#### What to work on
From the rows below, pull out every line that contains the string "element" and copy each such line unchanged.

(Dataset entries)

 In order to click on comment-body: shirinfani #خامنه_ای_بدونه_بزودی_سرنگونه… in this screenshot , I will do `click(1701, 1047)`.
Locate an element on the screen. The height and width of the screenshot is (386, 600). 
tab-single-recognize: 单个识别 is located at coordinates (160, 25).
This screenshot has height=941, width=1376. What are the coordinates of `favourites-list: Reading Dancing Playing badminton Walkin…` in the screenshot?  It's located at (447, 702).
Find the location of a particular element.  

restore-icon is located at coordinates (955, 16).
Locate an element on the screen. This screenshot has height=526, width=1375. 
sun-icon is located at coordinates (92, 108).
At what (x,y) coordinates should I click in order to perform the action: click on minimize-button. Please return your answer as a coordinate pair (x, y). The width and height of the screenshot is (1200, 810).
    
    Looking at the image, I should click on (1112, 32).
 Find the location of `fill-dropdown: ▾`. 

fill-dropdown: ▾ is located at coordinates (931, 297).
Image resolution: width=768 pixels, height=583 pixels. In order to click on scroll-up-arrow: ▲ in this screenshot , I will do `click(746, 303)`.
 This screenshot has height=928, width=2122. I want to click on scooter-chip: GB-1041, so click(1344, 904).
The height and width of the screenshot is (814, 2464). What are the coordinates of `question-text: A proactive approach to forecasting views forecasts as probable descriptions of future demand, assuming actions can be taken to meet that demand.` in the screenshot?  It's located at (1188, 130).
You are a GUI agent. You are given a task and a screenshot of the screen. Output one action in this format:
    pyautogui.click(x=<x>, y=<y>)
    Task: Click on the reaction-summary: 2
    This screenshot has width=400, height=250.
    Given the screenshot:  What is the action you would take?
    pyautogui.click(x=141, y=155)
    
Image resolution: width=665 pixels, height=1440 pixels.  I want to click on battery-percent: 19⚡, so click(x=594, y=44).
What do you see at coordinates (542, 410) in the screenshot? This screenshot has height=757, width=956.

#### Solution below
Locate an element on the screen. The height and width of the screenshot is (386, 600). 
Find the location of a particular element.  
Locate an element on the screen. This screenshot has height=526, width=1375. 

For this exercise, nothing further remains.